Not sure why you and UNM Sandoval Regional Medical Center appear to be against their unionizing; they do a great job.

Where work needs to be done, is with management, meaning yourself and those pushing paper beneath you.

For nearly 10 years, many local residents (whose property taxes built the hospital) have wondered why there is no urgent care?

I mean, beyond the fact that the average ER visit is about $2,000 and an urgent care visit might be $100.

Profit aside, it would really help the community. So would having certain medical services being offered one or two evenings a week, until say 8 p.m. or so: X-Rays, MRIs, a few things like that, such as other hospitals offer.

We’ve also been wondering why it is SRMC can’t get a stationary bike for heart tests similar to a treadmill? People that can’t run due to foot/bone issues can’t conduct these tests.

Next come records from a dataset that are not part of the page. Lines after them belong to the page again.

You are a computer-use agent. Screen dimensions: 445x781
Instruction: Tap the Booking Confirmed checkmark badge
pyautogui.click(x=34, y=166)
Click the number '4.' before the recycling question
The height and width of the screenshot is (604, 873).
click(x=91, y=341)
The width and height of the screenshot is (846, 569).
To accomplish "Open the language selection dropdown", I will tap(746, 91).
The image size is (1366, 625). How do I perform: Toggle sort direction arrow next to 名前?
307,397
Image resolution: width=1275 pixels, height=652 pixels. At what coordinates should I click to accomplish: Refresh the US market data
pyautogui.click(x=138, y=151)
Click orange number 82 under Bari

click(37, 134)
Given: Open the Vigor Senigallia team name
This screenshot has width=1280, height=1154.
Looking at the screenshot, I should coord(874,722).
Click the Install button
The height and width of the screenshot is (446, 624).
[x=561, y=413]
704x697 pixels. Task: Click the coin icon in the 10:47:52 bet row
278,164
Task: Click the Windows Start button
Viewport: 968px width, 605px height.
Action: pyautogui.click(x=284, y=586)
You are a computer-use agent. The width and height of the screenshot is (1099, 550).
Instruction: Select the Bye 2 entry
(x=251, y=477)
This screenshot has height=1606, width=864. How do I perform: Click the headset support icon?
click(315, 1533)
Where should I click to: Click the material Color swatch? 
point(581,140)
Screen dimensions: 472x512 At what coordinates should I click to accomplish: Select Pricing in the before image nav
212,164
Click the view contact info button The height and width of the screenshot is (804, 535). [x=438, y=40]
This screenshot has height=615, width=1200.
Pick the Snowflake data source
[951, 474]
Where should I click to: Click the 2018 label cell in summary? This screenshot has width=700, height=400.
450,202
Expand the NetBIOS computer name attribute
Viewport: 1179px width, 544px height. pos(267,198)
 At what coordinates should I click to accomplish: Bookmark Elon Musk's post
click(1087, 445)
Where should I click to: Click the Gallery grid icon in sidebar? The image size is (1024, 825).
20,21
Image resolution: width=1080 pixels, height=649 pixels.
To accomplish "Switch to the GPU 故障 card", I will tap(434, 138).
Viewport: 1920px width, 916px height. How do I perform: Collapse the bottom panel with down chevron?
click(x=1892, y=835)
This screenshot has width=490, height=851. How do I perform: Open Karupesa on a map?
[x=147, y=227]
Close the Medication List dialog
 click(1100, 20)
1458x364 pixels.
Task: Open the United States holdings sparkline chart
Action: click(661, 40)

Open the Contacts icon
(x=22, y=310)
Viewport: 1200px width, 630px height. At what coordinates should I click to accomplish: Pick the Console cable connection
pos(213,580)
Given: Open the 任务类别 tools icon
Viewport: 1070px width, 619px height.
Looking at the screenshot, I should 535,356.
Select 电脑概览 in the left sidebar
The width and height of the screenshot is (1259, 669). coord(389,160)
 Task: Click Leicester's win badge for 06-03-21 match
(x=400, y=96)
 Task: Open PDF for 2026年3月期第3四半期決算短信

A cheap bike could be had for a few bucks, and some Boy Scouts could explain how to calibrate it to an EKG if required; it’s not complicated, and yes, other hospitals do it.

You recently had two PCPs quit. No notice was sent to patients.

We had to figure it out ourselves when meds were not being refilled, lab tests were not being reviewed, paperwork requested for those that are disabled or for whom insurance is not being provided.

Health care is not about you getting funding for more monolithic edifices that sit empty 16 hours a day, being heated, cooled and insured; it’s about people, the human beings that paid to build the buildings and pay all of your salaries.

Yes, COVID has been rough, but some of these issues have existed for nearly a decade.

We should expect, and deserve, far better.